На другой день захожу в барак – сидят Марушкин с начальником режима Галюком. «Выжил, ты, выжил.., — протягивает Марушкин. — Не знаем только, как же ты выжил…» «А ты знаешь, мне его жалко», — поднимается Галюк. «Да чего его жалеть-то?» «Вот если бы у нас все партийные были такие», — вздыхает Галюк и выходит. «Во дурак жидовский, — удивляется Марушкин. – С врагов захотел хороших людей сделать».

Но выжить-то я выжил, а из лагеря не выпускают.
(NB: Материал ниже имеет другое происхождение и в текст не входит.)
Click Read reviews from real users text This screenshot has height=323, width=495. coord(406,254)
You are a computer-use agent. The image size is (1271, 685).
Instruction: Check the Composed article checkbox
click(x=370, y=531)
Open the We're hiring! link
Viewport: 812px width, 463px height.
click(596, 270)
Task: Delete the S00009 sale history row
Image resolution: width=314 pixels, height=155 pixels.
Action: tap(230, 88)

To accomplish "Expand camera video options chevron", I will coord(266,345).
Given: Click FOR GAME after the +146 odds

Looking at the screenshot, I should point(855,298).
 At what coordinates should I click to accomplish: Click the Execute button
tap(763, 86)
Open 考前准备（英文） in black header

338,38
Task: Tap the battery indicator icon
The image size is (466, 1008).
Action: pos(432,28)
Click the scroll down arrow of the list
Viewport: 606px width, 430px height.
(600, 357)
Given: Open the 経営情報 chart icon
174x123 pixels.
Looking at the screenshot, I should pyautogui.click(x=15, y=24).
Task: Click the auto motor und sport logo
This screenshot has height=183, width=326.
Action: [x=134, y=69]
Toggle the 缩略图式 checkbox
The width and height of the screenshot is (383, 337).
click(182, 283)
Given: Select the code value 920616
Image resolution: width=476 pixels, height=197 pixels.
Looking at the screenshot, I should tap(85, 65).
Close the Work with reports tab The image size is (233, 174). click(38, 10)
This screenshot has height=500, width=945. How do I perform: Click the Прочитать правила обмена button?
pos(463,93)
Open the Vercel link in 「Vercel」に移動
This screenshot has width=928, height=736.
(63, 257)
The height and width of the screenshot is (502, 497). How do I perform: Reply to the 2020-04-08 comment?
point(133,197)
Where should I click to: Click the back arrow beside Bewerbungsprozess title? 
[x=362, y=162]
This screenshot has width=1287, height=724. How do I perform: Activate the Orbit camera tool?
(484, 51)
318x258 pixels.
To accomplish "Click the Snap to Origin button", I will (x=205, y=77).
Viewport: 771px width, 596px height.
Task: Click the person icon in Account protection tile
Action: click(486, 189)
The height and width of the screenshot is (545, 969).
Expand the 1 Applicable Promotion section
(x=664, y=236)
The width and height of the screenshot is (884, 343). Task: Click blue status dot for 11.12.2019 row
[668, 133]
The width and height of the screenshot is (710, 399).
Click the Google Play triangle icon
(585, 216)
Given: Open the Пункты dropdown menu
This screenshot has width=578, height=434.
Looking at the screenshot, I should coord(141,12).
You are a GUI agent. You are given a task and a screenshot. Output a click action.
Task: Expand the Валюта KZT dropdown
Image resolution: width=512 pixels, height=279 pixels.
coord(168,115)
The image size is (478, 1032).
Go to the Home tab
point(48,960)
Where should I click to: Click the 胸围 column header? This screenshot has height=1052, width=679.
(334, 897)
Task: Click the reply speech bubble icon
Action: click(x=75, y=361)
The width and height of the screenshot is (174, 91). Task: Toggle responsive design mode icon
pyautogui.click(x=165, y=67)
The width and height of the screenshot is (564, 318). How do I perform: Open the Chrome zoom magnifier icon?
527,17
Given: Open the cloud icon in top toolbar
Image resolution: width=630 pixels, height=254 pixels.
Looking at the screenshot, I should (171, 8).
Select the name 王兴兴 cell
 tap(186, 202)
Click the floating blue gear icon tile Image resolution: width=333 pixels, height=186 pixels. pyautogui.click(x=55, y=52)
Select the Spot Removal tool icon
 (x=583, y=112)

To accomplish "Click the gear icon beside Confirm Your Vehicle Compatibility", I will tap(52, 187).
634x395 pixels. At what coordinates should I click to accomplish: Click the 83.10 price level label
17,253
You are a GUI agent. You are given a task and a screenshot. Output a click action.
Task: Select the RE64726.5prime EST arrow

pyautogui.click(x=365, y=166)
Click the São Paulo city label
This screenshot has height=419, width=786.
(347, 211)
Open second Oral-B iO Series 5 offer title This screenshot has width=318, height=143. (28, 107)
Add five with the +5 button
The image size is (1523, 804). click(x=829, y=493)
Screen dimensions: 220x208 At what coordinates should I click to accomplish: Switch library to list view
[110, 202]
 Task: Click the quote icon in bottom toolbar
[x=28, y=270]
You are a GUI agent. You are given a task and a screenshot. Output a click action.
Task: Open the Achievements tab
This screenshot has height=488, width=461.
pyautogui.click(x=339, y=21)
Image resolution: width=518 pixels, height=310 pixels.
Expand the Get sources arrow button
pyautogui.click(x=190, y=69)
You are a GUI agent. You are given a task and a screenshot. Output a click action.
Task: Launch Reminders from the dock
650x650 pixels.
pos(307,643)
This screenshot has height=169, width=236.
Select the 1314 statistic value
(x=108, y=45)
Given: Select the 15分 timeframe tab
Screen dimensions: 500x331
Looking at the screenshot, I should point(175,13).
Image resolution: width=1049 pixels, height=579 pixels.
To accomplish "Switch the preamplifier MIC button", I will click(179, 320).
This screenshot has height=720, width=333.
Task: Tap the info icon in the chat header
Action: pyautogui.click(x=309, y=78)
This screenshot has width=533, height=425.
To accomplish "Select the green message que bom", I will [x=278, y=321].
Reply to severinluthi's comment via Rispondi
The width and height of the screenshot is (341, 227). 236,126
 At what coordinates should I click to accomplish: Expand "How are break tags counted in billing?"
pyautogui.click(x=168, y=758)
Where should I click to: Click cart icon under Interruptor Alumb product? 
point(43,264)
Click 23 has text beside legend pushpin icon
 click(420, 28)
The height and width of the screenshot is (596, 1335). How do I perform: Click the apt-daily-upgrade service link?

Через несколько месяцев, так и не дожив до освобождения, умер Атаман Попов, с которым мы вместе и воевали и напоследок в одном лагере оказались. Бежит блатной, кричит: «Васёк, отец твой на проволоке висит». (Мы с Поповым в лагере вместе держались и многие думали, что он мой отец). Я подбежал, пульс пощупал – действительно мёртв, сердце видать разорвалось. «Ну, говорю, до свидания, Фёдор Константинович. Скажи там Ермаку Тимофеевичу, Атаману Платову и всем нашим атаманам – пускай приходят, всех нас выручают!» Обернулся, а позади Марушкин стоит: «Чего несёшь-то? Какой дурак тебя выручать будет?»

Выручили однако. Незадолго до освобождения, правда, Марушкин приказал меня в 10-й барак к учёным перевести, что ракеты какие делали. Барак у них, конечно, чистый был, пастельное бельё... Но я там койку свою сразу перевернул: возвращайте назад! «Так для тебя же дурака, как лучше хотели». Как лучше… Вышел бы я на свободу, что бы обо мне подумали? Ссучился, стукачом стал?... А сколько же красноармейцев в лагерях передохло! Особенно в Кемеровском. Вернулись с фронта, жрать нечего, языком молоть начали, а им — 58-я, дробь 10… Ты понял? Чтоб, значит, на пенсиях их сэкономить...

В 55-м в Кривянку вернулся, сторожем на скотном дворе работать стал. Так фашистом всё обзывали. А я внимания на них не обращал. Какой я фашист? Я – казак! Они злятся, а я – ноль внимания. Подскакивают как-то одни: сейчас, мол, тебя, фашистского гада, задавим! Я хватаю лошадь по башке, лошадь падает. Они заохали: «Григорий, Григорий, поднимай кобылу-то!» А кобыла не поднимается. Тут и Жолобов, бригадир бежит: «Что случилось?» «Да он кобылу кулаком…»

Четверых детей с женой вырастили. Двоих уже нет. Особенно первенца – Серёжку жалко. Школу на одни пятёрки кончил, в Политехнический институт поступать поехал. А со школы характеристику послали: «Сын врага народа…» В Армению он, на заработки вроде завербовался. А приехал уже блатным. Дома, правда, отошёл малость и в глушь, опять на заработки подался. Заработал вроде, но сразу всё и пропил, с кем-то там подрался – опять тюрьма. Вышел уже лёгочником, дома уже доходил. Но и в Кривянке в драку ввязался, а когда поддали – брата Федьку на помощь звать прибежал. Федька дюже здоровый был, всех почти раскидал, а тут его ножом… Хирург сказал, детей у Федьки уже не будет. Запил Федька. Тогда Сергей и говорит, умираю, брат, давай на прощание поцелуемся. Поцеловались… Вскоре и Федька от туберкулёза в могилу сошёл. Вот так из-за женщины-завуча, написавшей, что «сын врага народа» два таких парня сгинули…

А то, что Мелихов памятник Атаману Краснову поставил — это он крест на себе поставил! Враг – сатана вроде в Краснова целится, а целится и в него – Мелихова. Но Господь не допускает, ты понимаешь? А трудно будет – пусть перекрестится Мелихов и скажет: «Терплю только для Иисуса Христа!» И всё спадёт, на себе сколько раз испытал.

А Краснова потом отсюда снимут и поставят в Новочеркасске, ты понял? И принесут его туда, как Святого!